------ Reading text

Andrew Allen: What an exciting time to be in the field of personalized cancer vaccines
Andrew Allen, President, CEO and Co-Founder at Gritstone Bio, recently shared on LinkedIn:
“Cancer immunotherapy has been profoundly effective, yet extremely challenging to develop. New concepts and combinations, new endpoints, nuanced science – there’s a lot of complexity to the field. But we persevere because we share the goal of improving long-term survival for patients with advanced or life-threatening diseases – and elevating the tail/plateau of the Kaplan-Meier overall survival curve.
Lifting that plateau after several years means people are being functionally cured of advanced disease. This is our goal. This means that folks with metastatic or advanced cancer are being restored to normal life, returned to their families, free of disease, and free of more treatment.

------------

**Exercise objective:**
Write the next part of the LinkedIn post on personalized cancer vaccines, picking up after its final sentence. The material that follows has no connection to the text on personalized cancer vaccines.

------ Information shown

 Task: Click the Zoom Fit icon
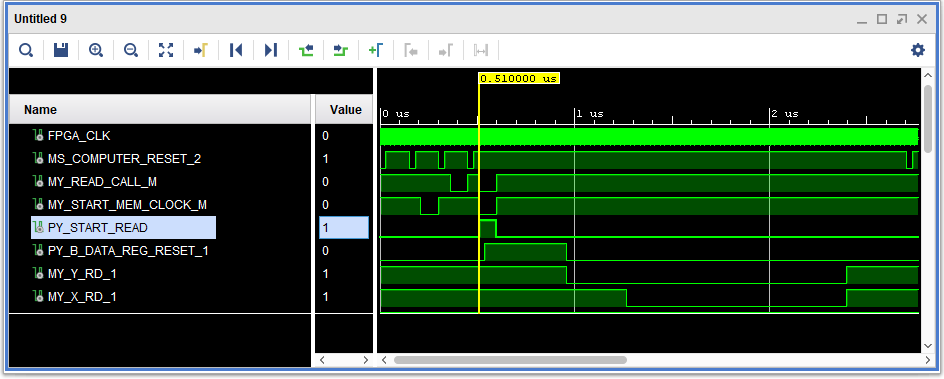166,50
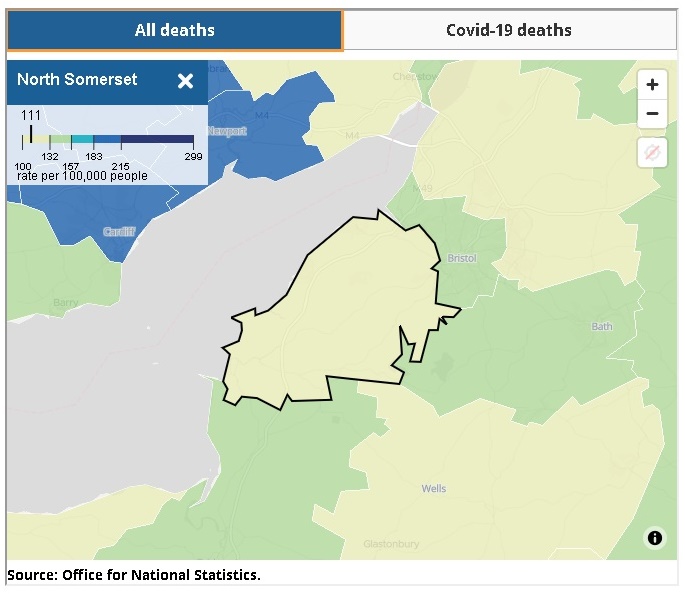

------------

**Result for this exercise:**
Some good drugs push survival curves to the right – and this is worthy, but not enough. An example of a good drug is Enhertu, which received a standing ovation at ASCO 2 years ago for the below data (DESTINY-breast04) in advanced Her-2-low (primarily hormone receptor-positive) breast cancer (figure on left).
In contrast, in my view, great drugs will lift the survival curve, reflecting functional cures for advanced diseases. Today’s example from ASCO 2024 is below (figure on right) – this is ipi/nivo versus lenvatinib or sorafenib in unresectable liver cancer (Checkmate 9DW). The effect is modest – but this is how it begins.
As we learn more, we can push the tail of the curve up higher. Look at the melanoma data with current immunotherapy and compare it to high-dose IL-2, the first cancer immunotherapy, where I started back in the early 2000s.
Now both data sets below need more follow-up, for sure, but immunotherapy is consistently driving this kind of long-term survival benefit in many patients. And my work at Gritstone each day is focused on trying to accomplish this for patients with a ‘cold’ tumor, or metastatic colorectal cancer.
Our randomized trial with our personalized cancer vaccine (PCV), a very rational approach to augmenting the effects of non-specific immune stimulation with checkpoint inhibitors, will read out with expected mature PFS data in Q3 of this year. Overall survival data will follow next year. We hope to build on the success Moderna/Merck are having with their PCV in adjuvant melanoma. What an exciting time to be in this field!”